** BEGIN Records provided **

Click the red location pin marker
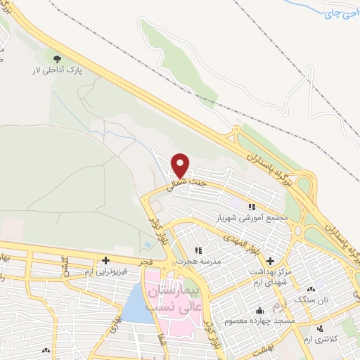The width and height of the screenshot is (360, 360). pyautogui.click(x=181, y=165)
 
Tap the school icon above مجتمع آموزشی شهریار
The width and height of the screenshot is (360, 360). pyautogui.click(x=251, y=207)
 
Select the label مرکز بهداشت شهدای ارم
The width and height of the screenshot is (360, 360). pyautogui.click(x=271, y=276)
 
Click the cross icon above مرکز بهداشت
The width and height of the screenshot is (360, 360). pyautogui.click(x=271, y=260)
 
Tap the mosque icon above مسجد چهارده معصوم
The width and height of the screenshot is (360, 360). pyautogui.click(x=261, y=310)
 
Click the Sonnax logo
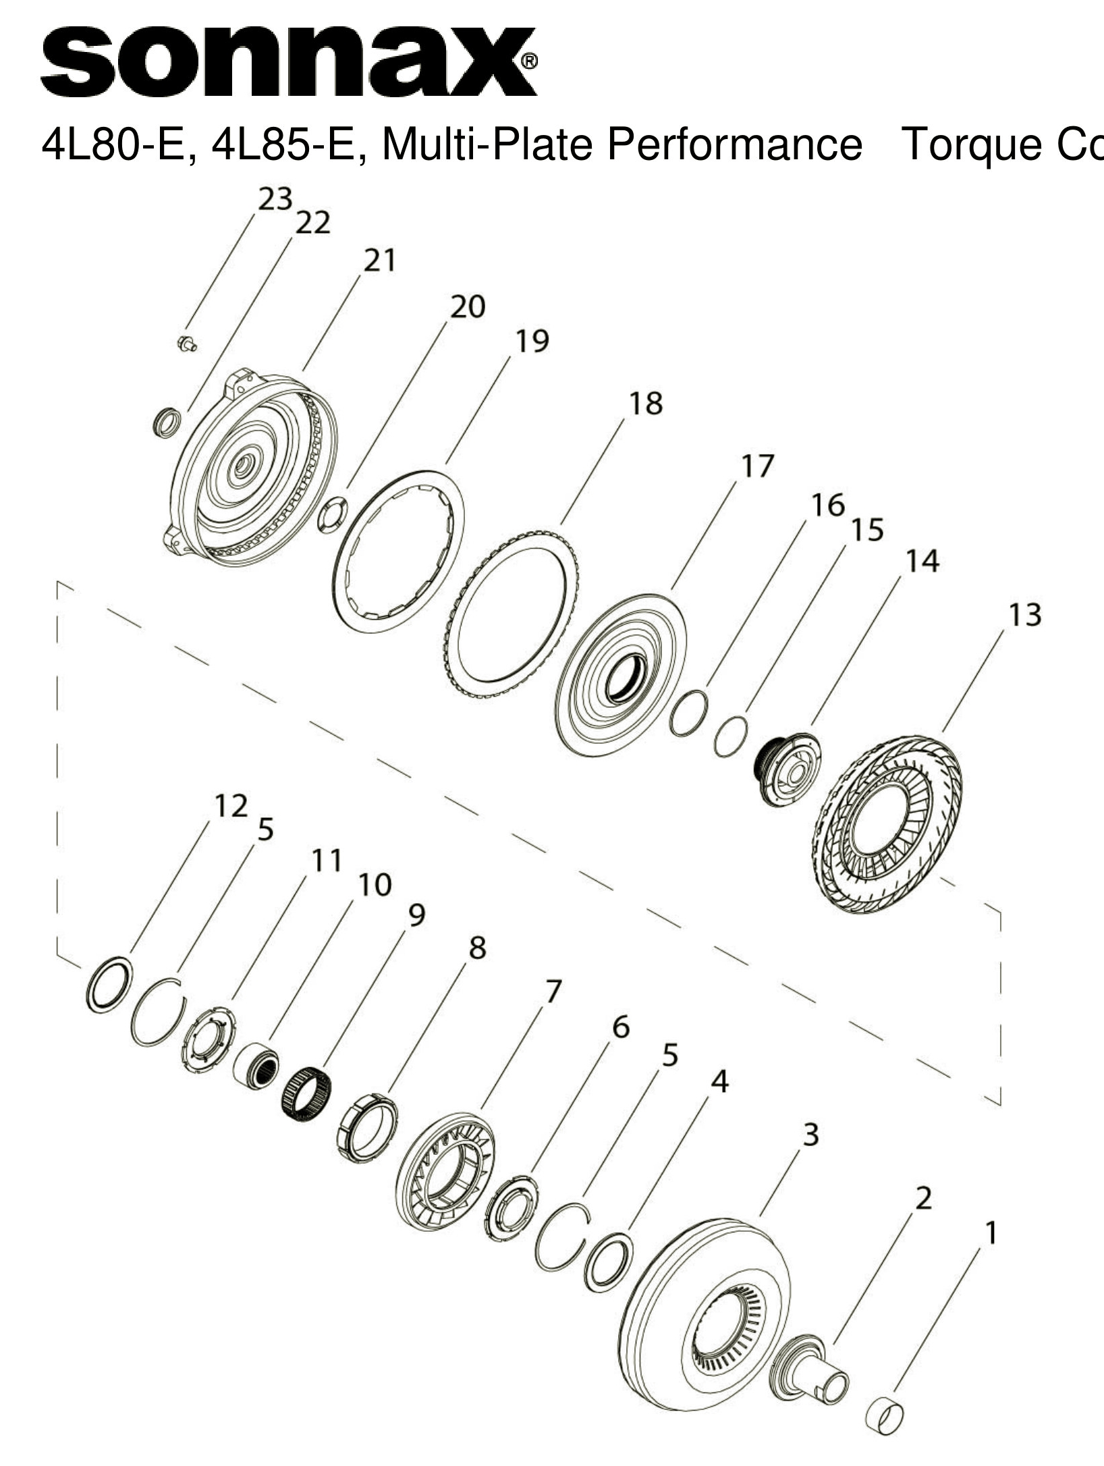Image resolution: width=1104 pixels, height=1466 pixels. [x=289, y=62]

** END Records provided **

§ **Given problem**
Format every line of the entries above as a Markdown table with the columns "Row" and "Line". Number the rows, skip blank lines, and omit the pictures.

§ **Answer for this exercise**
| Row | Line |
|---|---|
| 1 | Click the red location pin marker |
| 2 | The width and height of the screenshot is (360, 360). pyautogui.click(x=181, y=165) |
| 3 | Tap the school icon above مجتمع آموزشی شهریار |
| 4 | The width and height of the screenshot is (360, 360). pyautogui.click(x=251, y=207) |
| 5 | Select the label مرکز بهداشت شهدای ارم |
| 6 | The width and height of the screenshot is (360, 360). pyautogui.click(x=271, y=276) |
| 7 | Click the cross icon above مرکز بهداشت |
| 8 | The width and height of the screenshot is (360, 360). pyautogui.click(x=271, y=260) |
| 9 | Tap the mosque icon above مسجد چهارده معصوم |
| 10 | The width and height of the screenshot is (360, 360). pyautogui.click(x=261, y=310) |
| 11 | Click the Sonnax logo |
| 12 | Image resolution: width=1104 pixels, height=1466 pixels. [x=289, y=62] |